2. For testing and debug purpose. We usually clone new cube from
existing one, make some changes(maybe add some new configuration) and then
build some new segment for testing new added feature. But it will cause cube
conflict when two cube both become READY, thus leads to wrong online
results(maybe misleads QA team).
[Questions]
1. Will the design we choose in use case 1 cause other problem we
didn't imagine? For example, build some smaller cube will take longer build
duration and cost more YARN resource than a single larger cube?
2. For online testing, I wonder if there exists some better solution?

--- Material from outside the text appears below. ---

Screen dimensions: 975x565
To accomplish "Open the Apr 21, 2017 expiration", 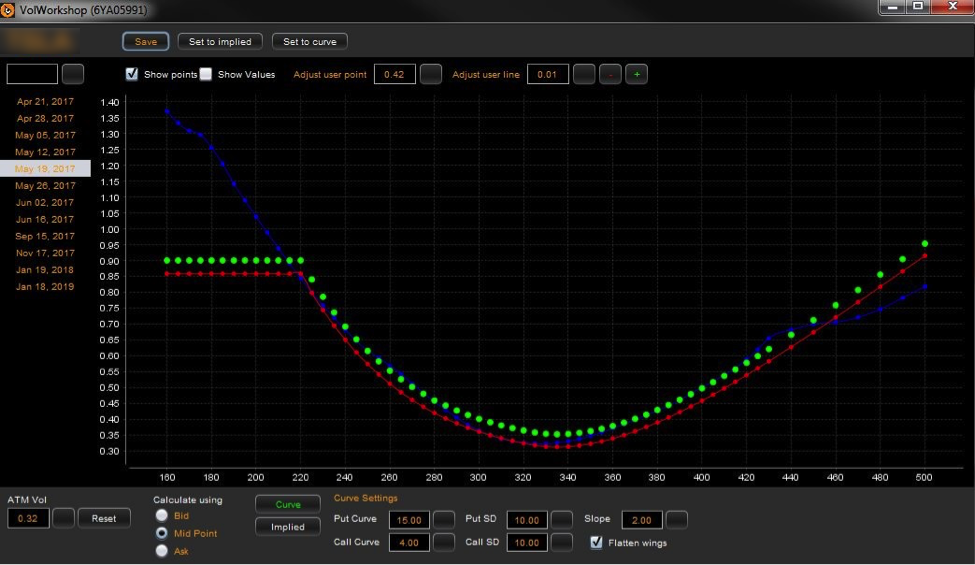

3. When a Cube was chosen focrely in this way, we can’t use Kylin’s
auto cube route strategy any more, which will find the most suitable cube for
query automatically. For use case 1,if we have Cube1(with three dimensions
A,B,C) and Cube2(with four dimensions A,D,H,G,F) with the same segment, both
Cube1 and Cube2 could answer a specific Query of "select A,count(*) from
db.table where date=‘2020.01.08’ group by A", Cube2 will be chosen because we
force hit it, but unfortunately Cube1 has less dimension/measure, also maybe
has the exact-match cuboid for this query, so we’d like to choose Cube1 for
faster result rather than the Cube we force to hit. Is there a better solution
for us to find the cheaper cube with right query result?